> _Aim_: Copy the items word for word, from the first line down to and including the line with "Looking at the". Leave the pictures out of your copy.

> _Entries_:

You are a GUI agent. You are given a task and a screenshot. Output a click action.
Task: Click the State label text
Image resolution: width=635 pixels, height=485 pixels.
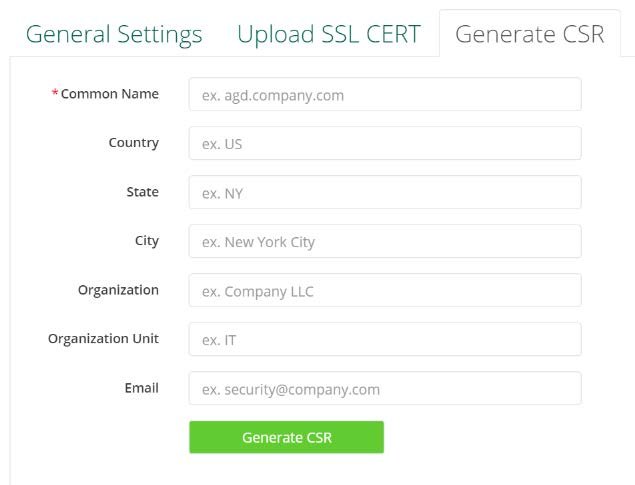tap(142, 192)
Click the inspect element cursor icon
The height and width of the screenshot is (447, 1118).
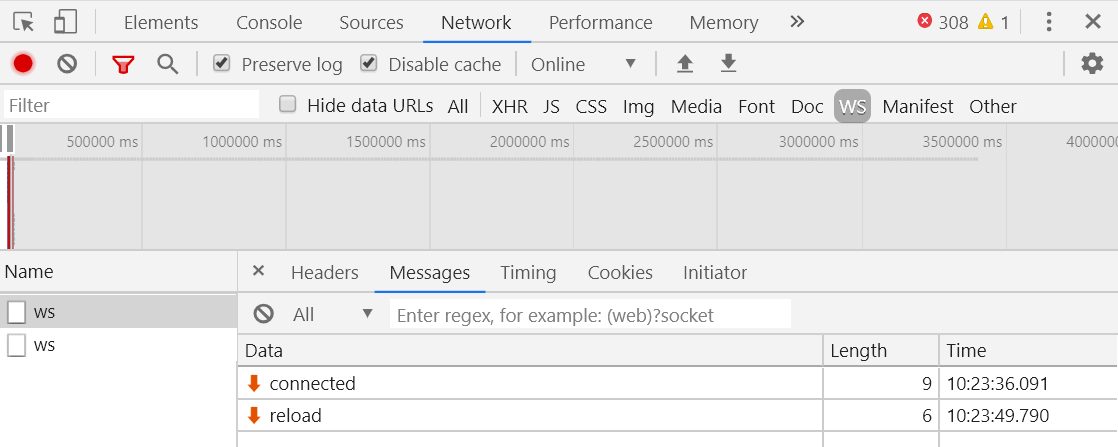[24, 22]
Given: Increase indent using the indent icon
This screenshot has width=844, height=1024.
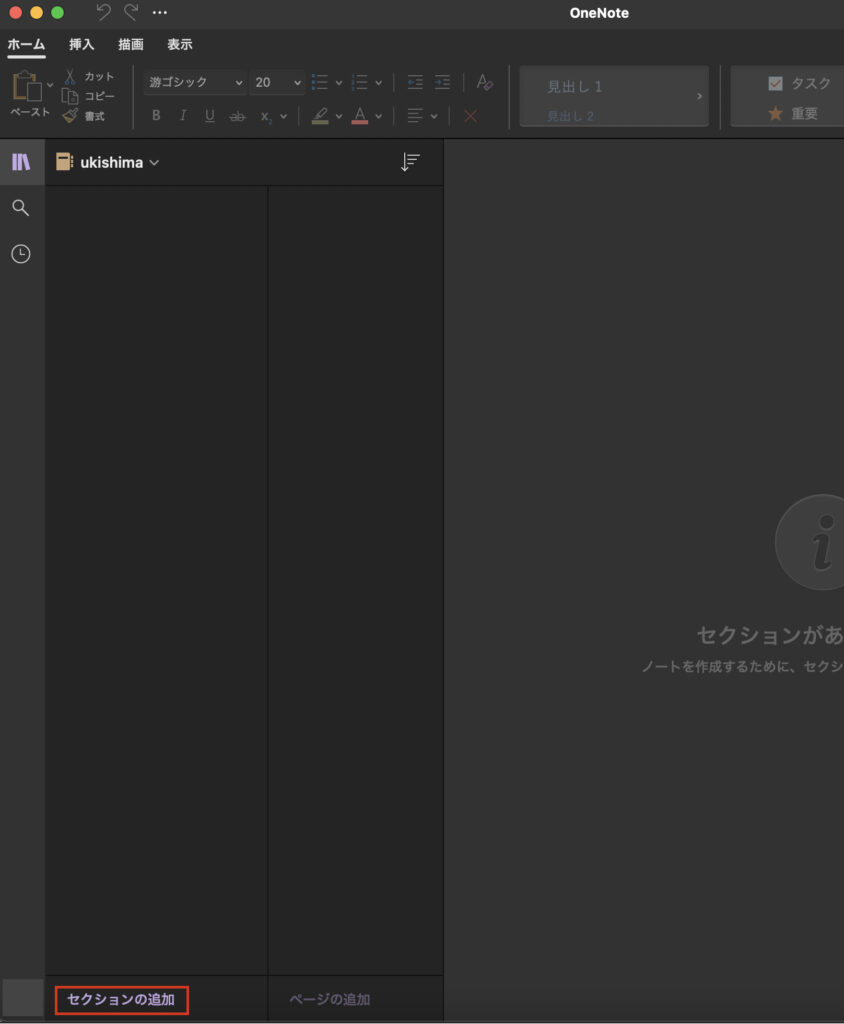Looking at the screenshot, I should pyautogui.click(x=442, y=83).
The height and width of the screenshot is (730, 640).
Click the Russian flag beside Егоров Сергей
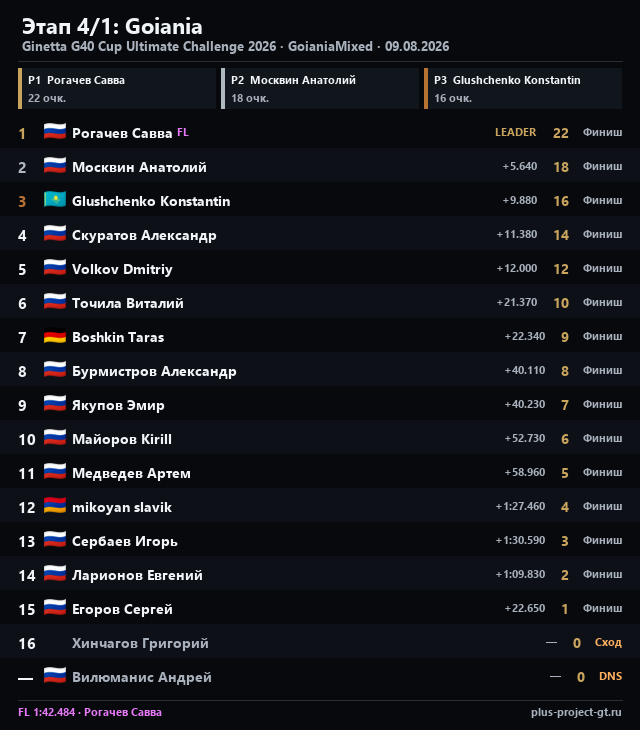click(x=55, y=608)
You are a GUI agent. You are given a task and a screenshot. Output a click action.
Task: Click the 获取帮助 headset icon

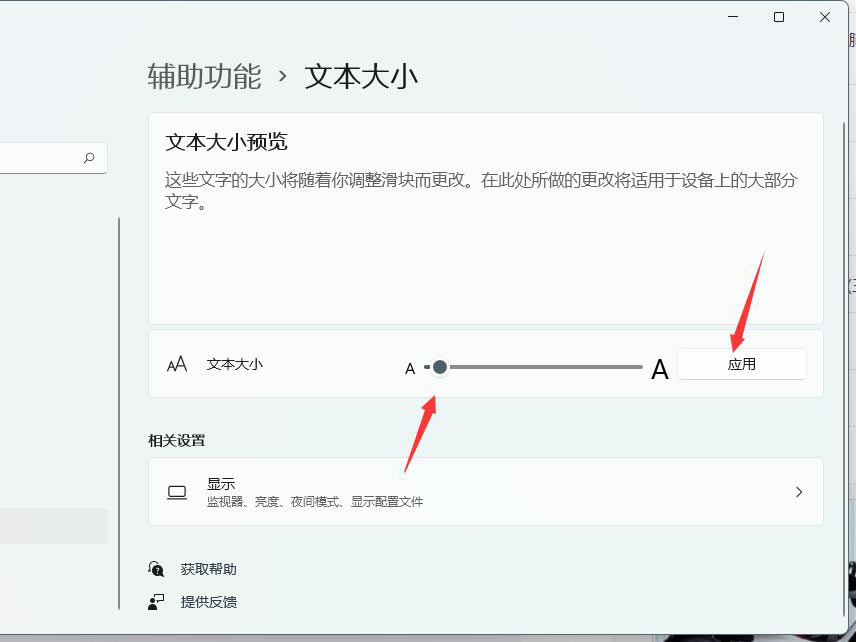tap(157, 569)
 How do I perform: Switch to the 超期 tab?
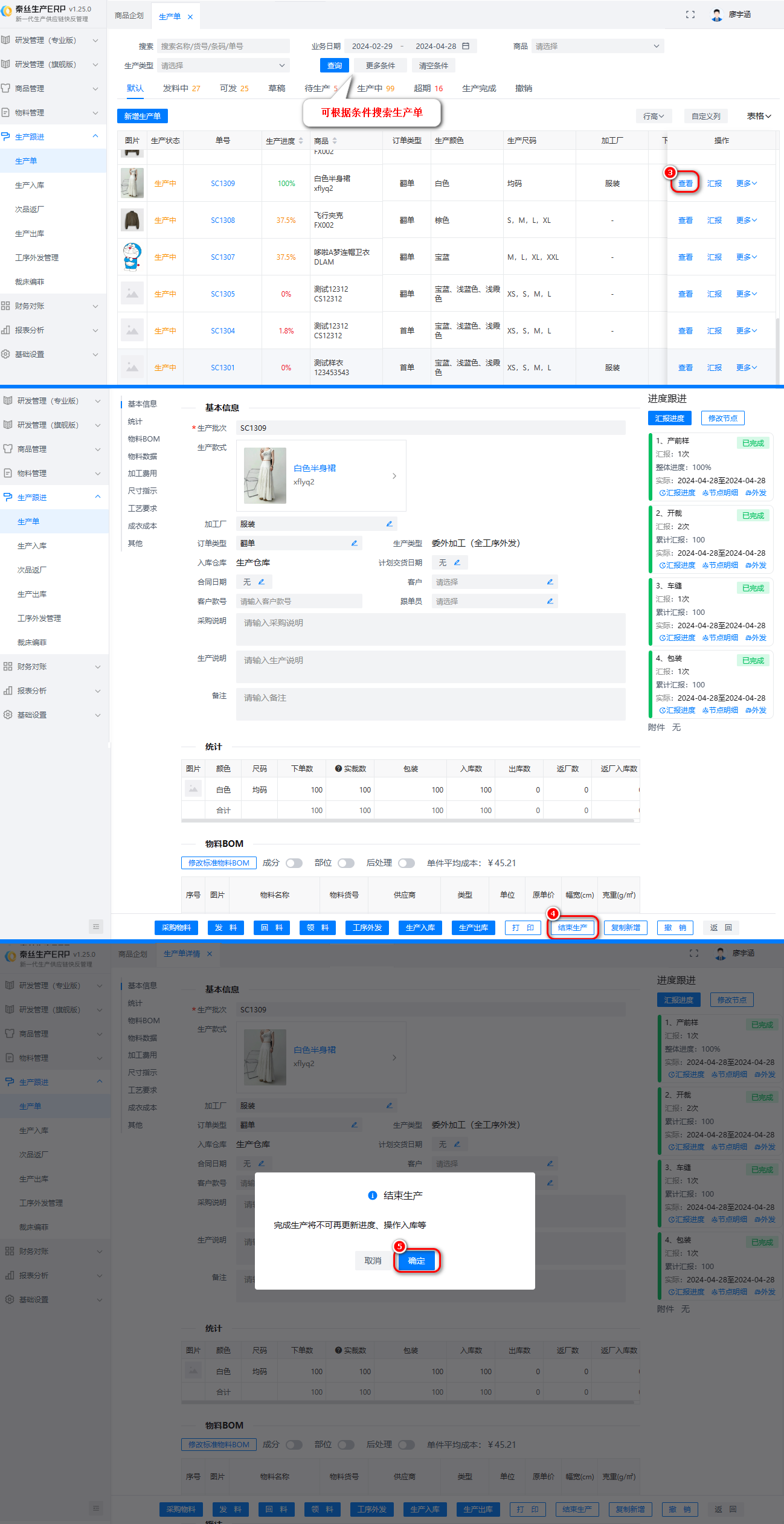(x=428, y=88)
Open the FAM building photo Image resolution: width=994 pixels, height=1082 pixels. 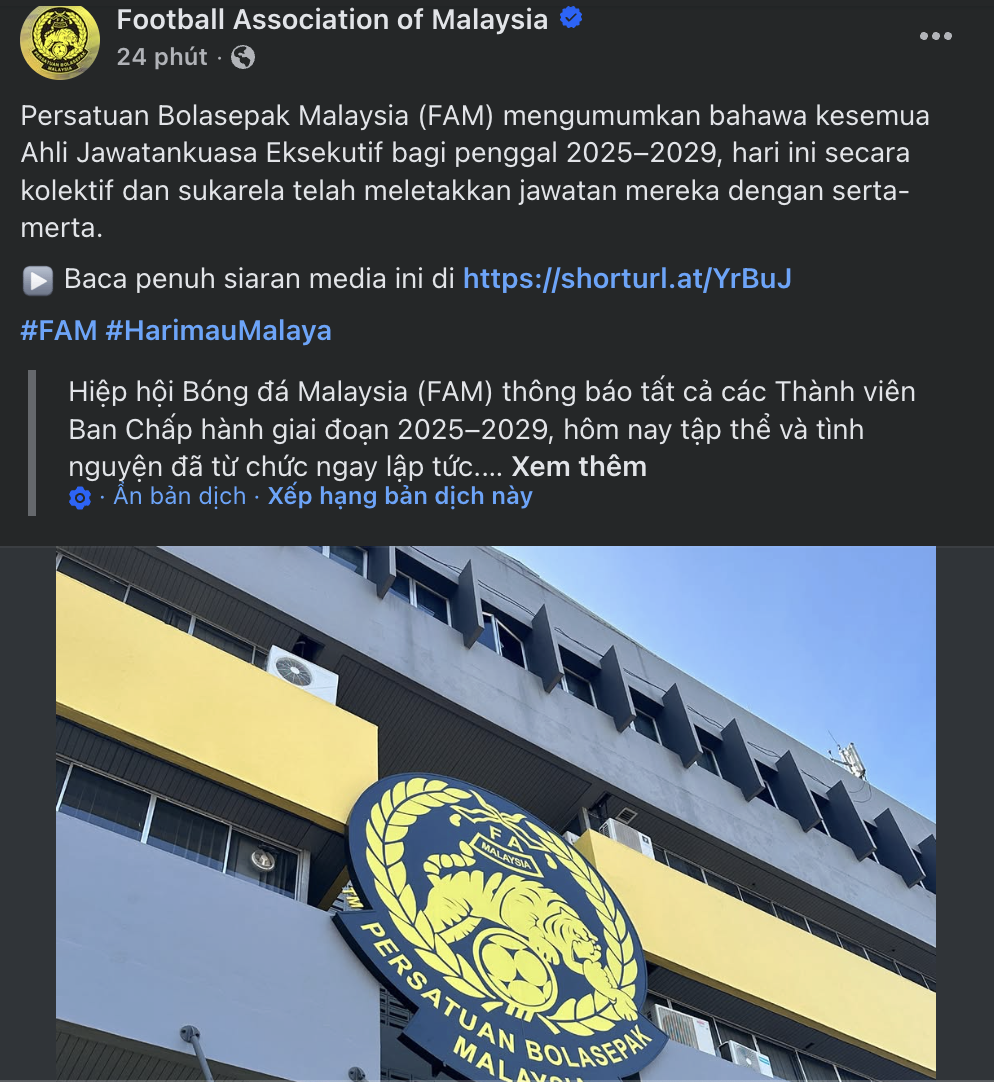(496, 814)
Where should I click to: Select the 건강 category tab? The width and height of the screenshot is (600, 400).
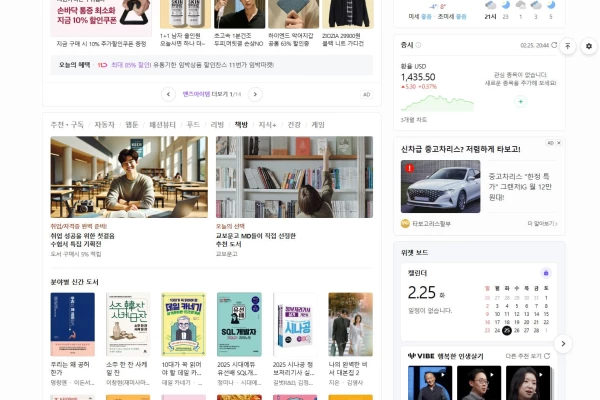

> _Written response_:
You are a GUI agent. You are given a task and a screenshot. Output a click action.
Task: Click the State label text
Image resolution: width=635 pixels, height=485 pixels.
tap(142, 192)
Click the inspect element cursor icon
The height and width of the screenshot is (447, 1118).
[24, 22]
Given: Increase indent using the indent icon
This screenshot has width=844, height=1024.
Looking at the screenshot, I should pyautogui.click(x=442, y=83).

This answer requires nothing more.